-------- DATA

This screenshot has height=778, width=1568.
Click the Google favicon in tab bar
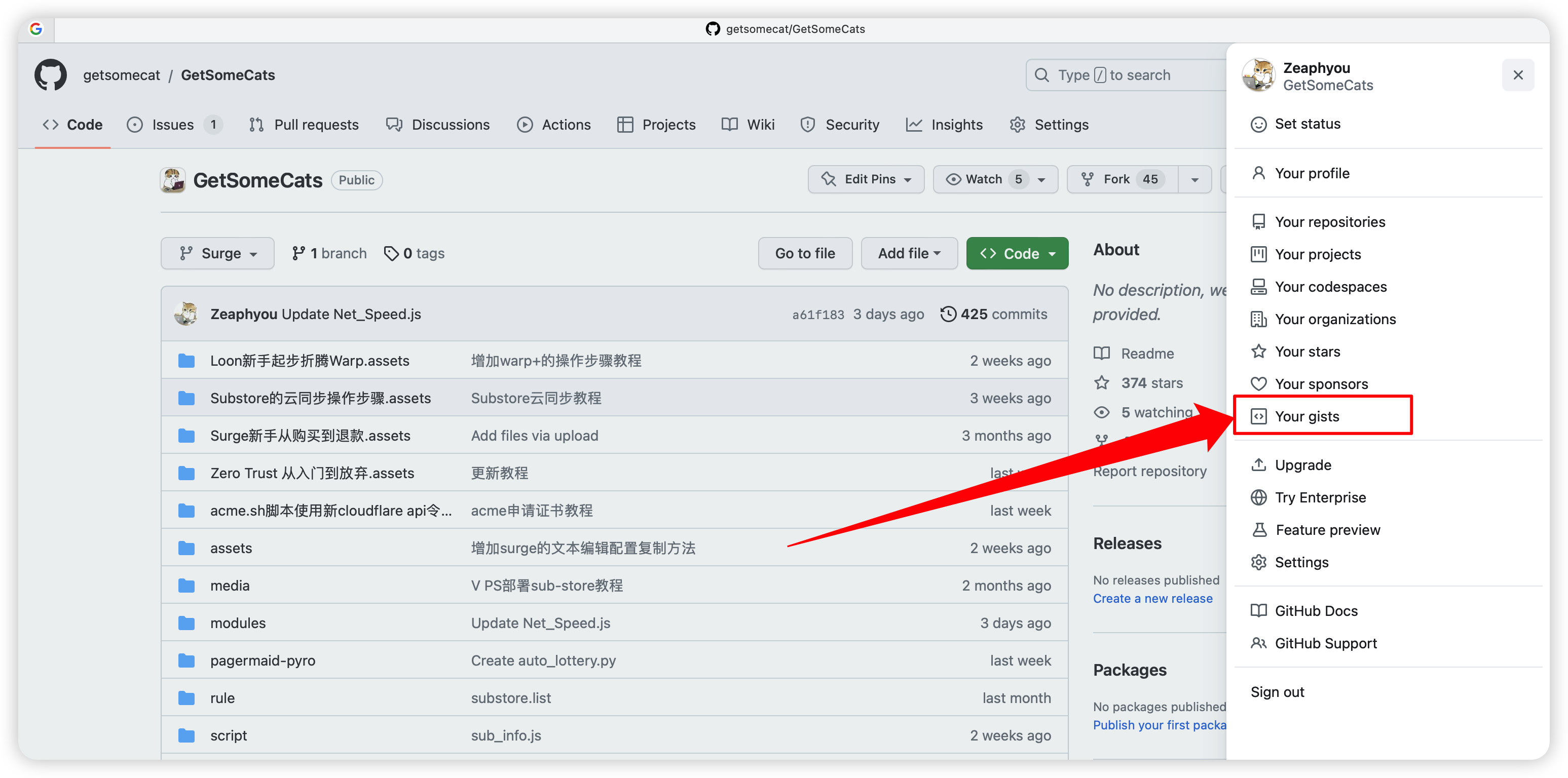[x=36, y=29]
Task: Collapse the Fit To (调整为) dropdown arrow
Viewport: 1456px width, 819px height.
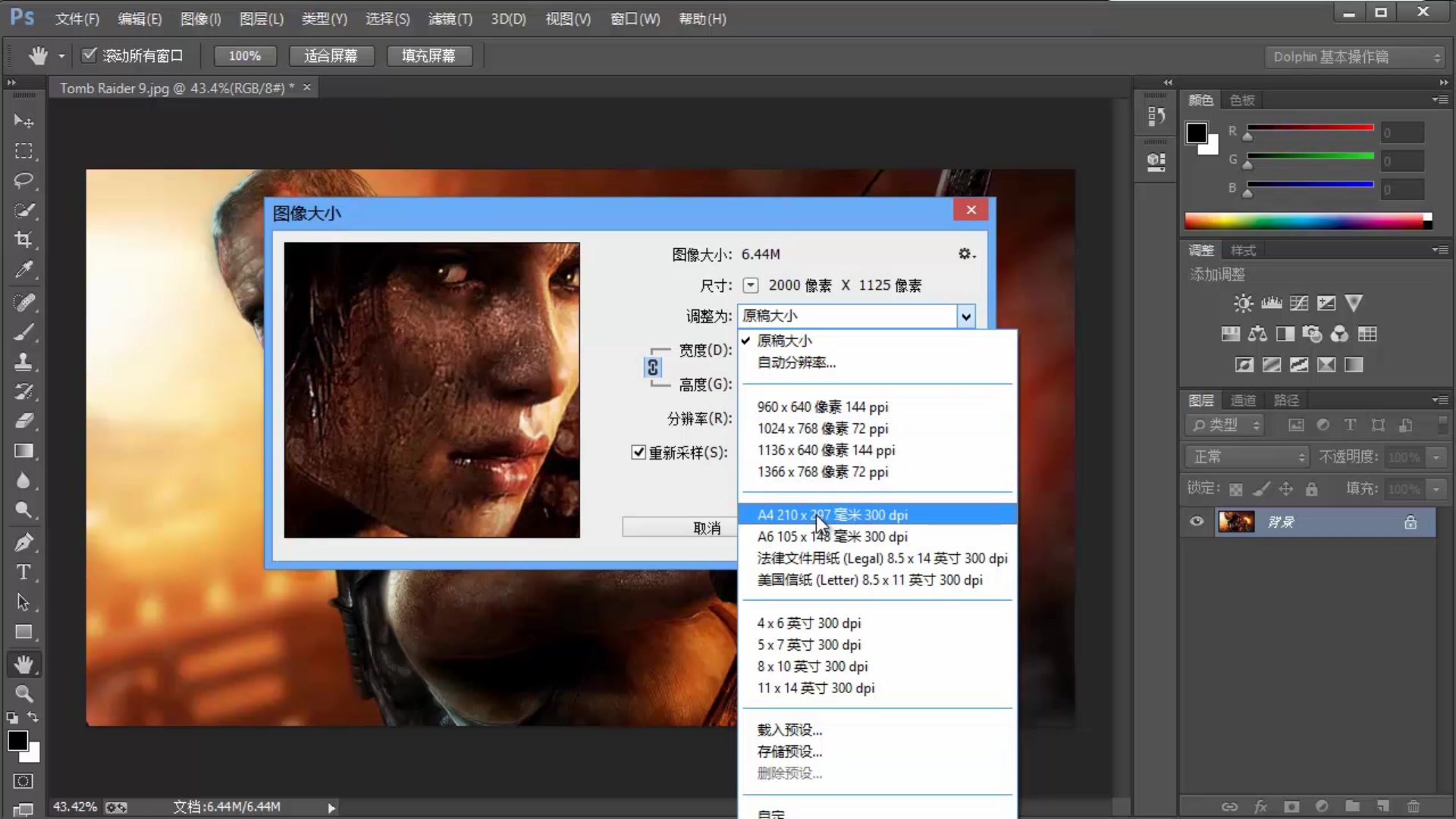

----------------

PROMPT:
Copy the records exactly; no image should appear in the result.

WORKED SOLUTION:
This screenshot has height=778, width=1568.
Click the Google favicon in tab bar
[x=36, y=29]
Task: Collapse the Fit To (调整为) dropdown arrow
Viewport: 1456px width, 819px height.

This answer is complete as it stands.